== TASKS TO PERFORM ==
1. From the blog post on blogging goals, list every activity it asks whether readers feel they should be doing more of.
2. Carry on the blog post about blogging goals from the point where it stops.

== DOCUMENT ==
§
Chitter-Chatter: Blogging Goals – Less in the World of More


Welcome to the ‘Chitter-Chatter‘ series. I’m so glad you are here

In case you have missed previous posts in this series, we are still talking about:

In today’s Chitter-Chatter series, I would like to chat about setting goals. Before I do that, let’s start with the more vs. less concept.

Do you sometimes feel you need to or should do more?

When applied to the blogging community: do you feel you should read more books, write more posts, engage with more bloggers, have more social media platforms…?

If you have been following my blog for a while, you may know that I call myself a minimalist.

Minimalists like to talk about less being more. I know, it is an oxymoron. But when we think about what is behind ‘less‘ – it may start making sense.

As an example: if I want ‘less’ things, I may be able to work ‘less’ hours as I need to earn ‘less’ money and therefore have ‘more’ non-working time to spend.

Even though I fully believe in less being more, I still notice that need for more sometimes lurking in dark corners of my mind and when I don’t keep an eye of it, it starts making its way to the surface.

Recently, I have noticed a shift in my mentality about blogging. I started to feel I needed to do more.

I felt I needed to read more. And write more, visit more blogs, and generally make more of an effort. Do you notice how exhausting it sounds?

And do you know what’s interesting about it? That nobody told me so. It all came from me – those were my own expectations I ruthlessly put upon myself.

We may set goals for different reasons:

  • We may set them because frankly, we want to. We are in a state of ‘happy dissatisfaction’ with a mindset full of abundance, kindness and love and want to evolve.
  • Or we can also set them because we may feel we ‘lack something’. This mindset is about scarcity.

The first category makes us feel content with failing, the second category hates failing. The first category promotes self-love and self-compassion, the second one fear and shame. The first category wants us to do something, not because how we are hoping to feel afterwards, but because it is something we are interested in doing. The second category is all about how we will feel afterwards… and the answer is: we are hoping we will feel better than how we are feeling right now.

Brooke Castillo did an entire podcast on ‘goal setting’ in which she talks about how we could set goals we have already achieved alongside those that we are still hoping to achieve. It’s absolutely fantastic and you can listen to it here.

The first time I heard it, I thought: ‘Whaaat? Why would I set goals I have already completed? Isn’t that a bit counter-intuitive’?

Thinking about it for some time led me believe that setting those goals we have achieved, alongside those, we are yet to achieve, not only shifts our mentality into that first category, but also enables us to want less as our goal list is already partially complete.
§
== DATASET ==
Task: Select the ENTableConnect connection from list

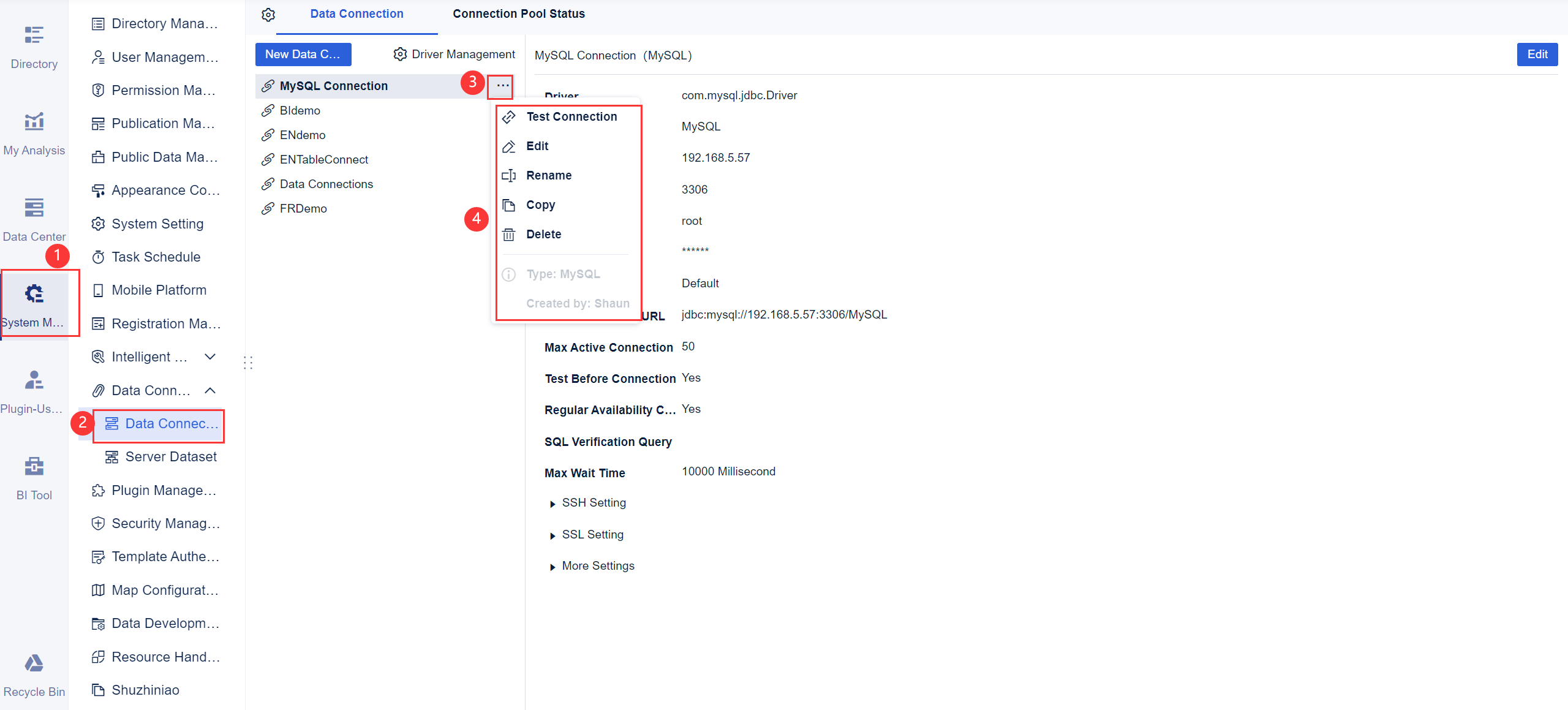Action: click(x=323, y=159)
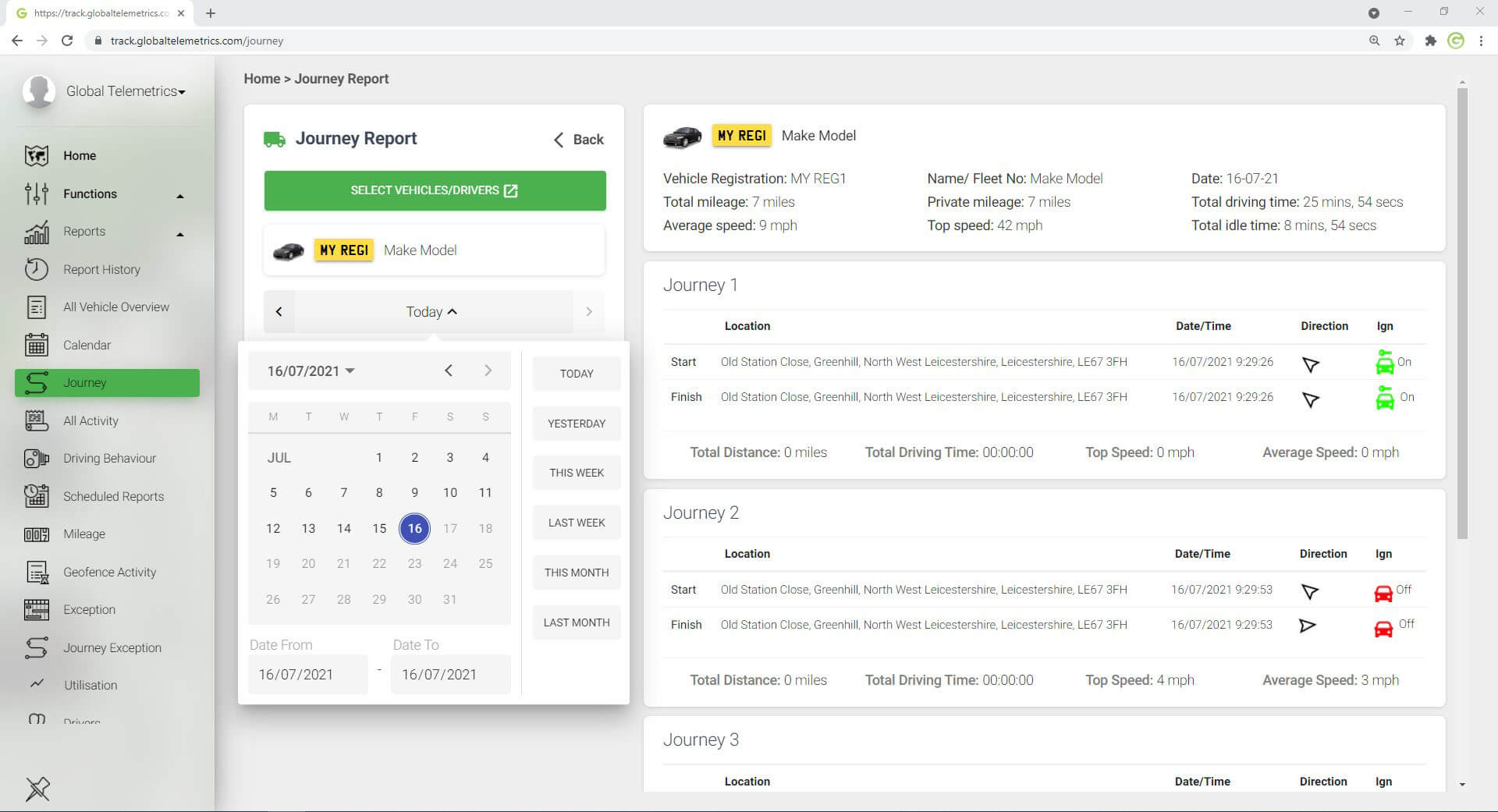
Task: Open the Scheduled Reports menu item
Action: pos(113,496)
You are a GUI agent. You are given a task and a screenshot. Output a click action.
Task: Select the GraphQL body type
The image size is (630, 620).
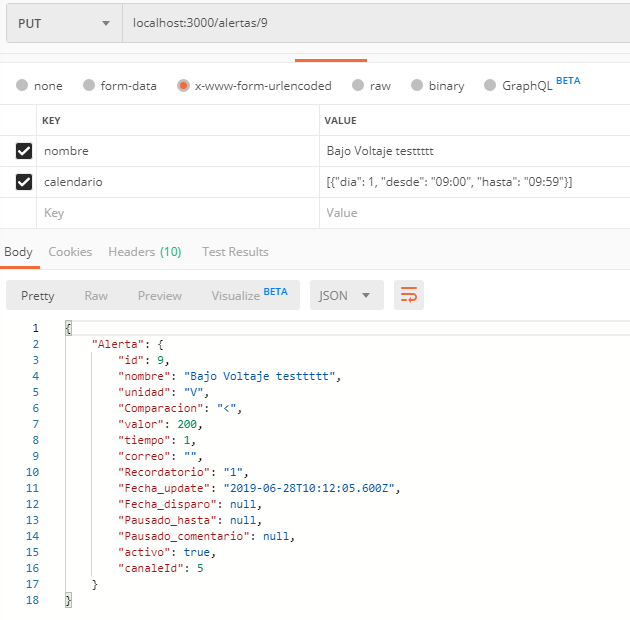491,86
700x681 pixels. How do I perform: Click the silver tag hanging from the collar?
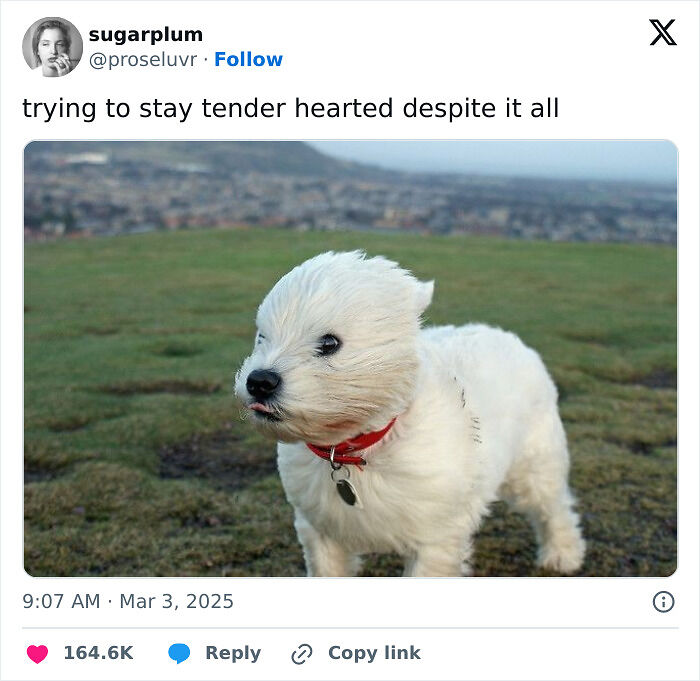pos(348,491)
§
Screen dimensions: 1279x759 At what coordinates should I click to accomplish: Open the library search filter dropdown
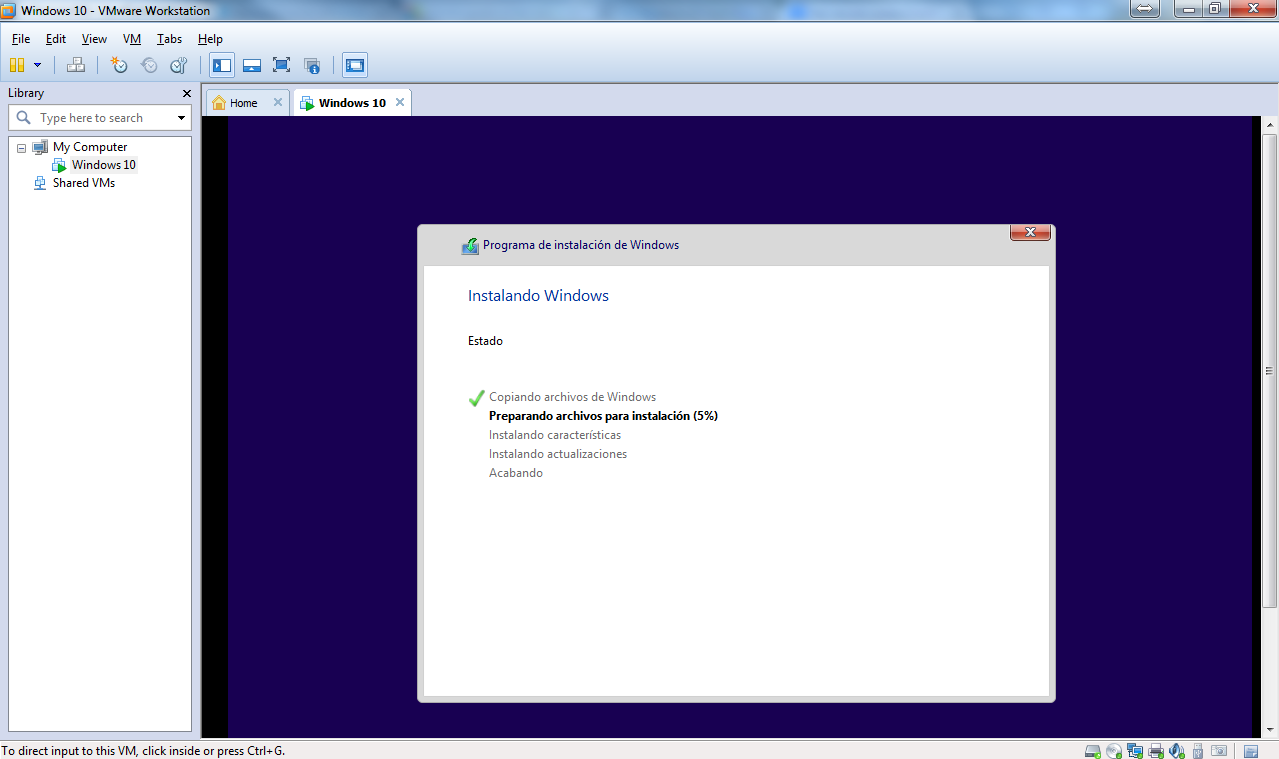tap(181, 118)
§
== ANSWERS TO THE EXERCISES ==
1.
- Reading more books
- Writing more posts
- Engaging with more bloggers
- Having more social media platforms

2.
Okay, it may be a bit abstract, let’s pick an example:

Let’s say I want to write three posts a week and make this my current blog goal.

I can also want to ‘have a blog’ (which I have) and find a group of people on blogosphere I enjoy interacting with (which I have found and am extremely grateful for).

Looking at it this way, I have already achieved two of my three goals. And it feels good. Side note: those two goals are something I very much wanted at some point. And I have achieved them. I included them because they once were something I truly desired.

Wishing for something using an example above makes me feel like I am not lacking anything, but rather have an abundance of opportunities in my life.

If I don’t achieve my three posts a week goal,  I won’t make it mean all about me because I have already achieved those other two goals… do you see what is happening here? I have three goals and my goal list doesn’t feel short, I have also achieved two of those so I am not feeling stressed about the incomplete goal.

You may argue that this way, you will achieve less. I politely disagree. I think wanting something, which we already have, ensures we are likely not to give up when things become challenging.

I also think it may reduce our overall anxiety and feelings of: ‘there’s so much to do, I don’t know what to do first, I’m so busy, I am so overwhelmed’…. As these can result into us not taking any actions at all. I usually start procrastinating whenever I am thinking those thoughts.

I believe that wanting something we already have can also help us start cultivating gratitude. And gratitude could invite inner peace.

Do you feel like there is just so much to do and you don’t know what to do first?

How about you chose the most important goal you currently have and add a few goals to your goal list, that you once really wanted to accomplish, and which you have achieved?

You don’t need to pick one incomplete goal nor use the 1:2 ratio. It’s completely up to you. We are all different.

Trying this experiment may be fun and if you do decide to give it a go, please let me know. I would love to cheer you along! 🙂

My parting comments are following: we can all feel sometimes that we need more. But I wholeheartedly believe that the answer is always less.

Let’s talk!

  • What do you think of the ‘wish for something you already have’ concept?
  • And do you also sometimes feel like you need to do ‘more’?
  • And what do you think about minimalism? 🙂

As always, I would love to know what you think. I do appreciate all your comments.

16 thoughts on “Chitter-Chatter: Blogging Goals – Less in the World of More”

  1. I’ve had the “I need to do more” thoughts before. But I haven’t done anything about it lol. I love blogging and I don’t want to do too much (like expanding to another platform) because I think it would make this whole experience less fun. My goals are simple I think. Read other people’s posts and comment if and when I can. That’s about it haha.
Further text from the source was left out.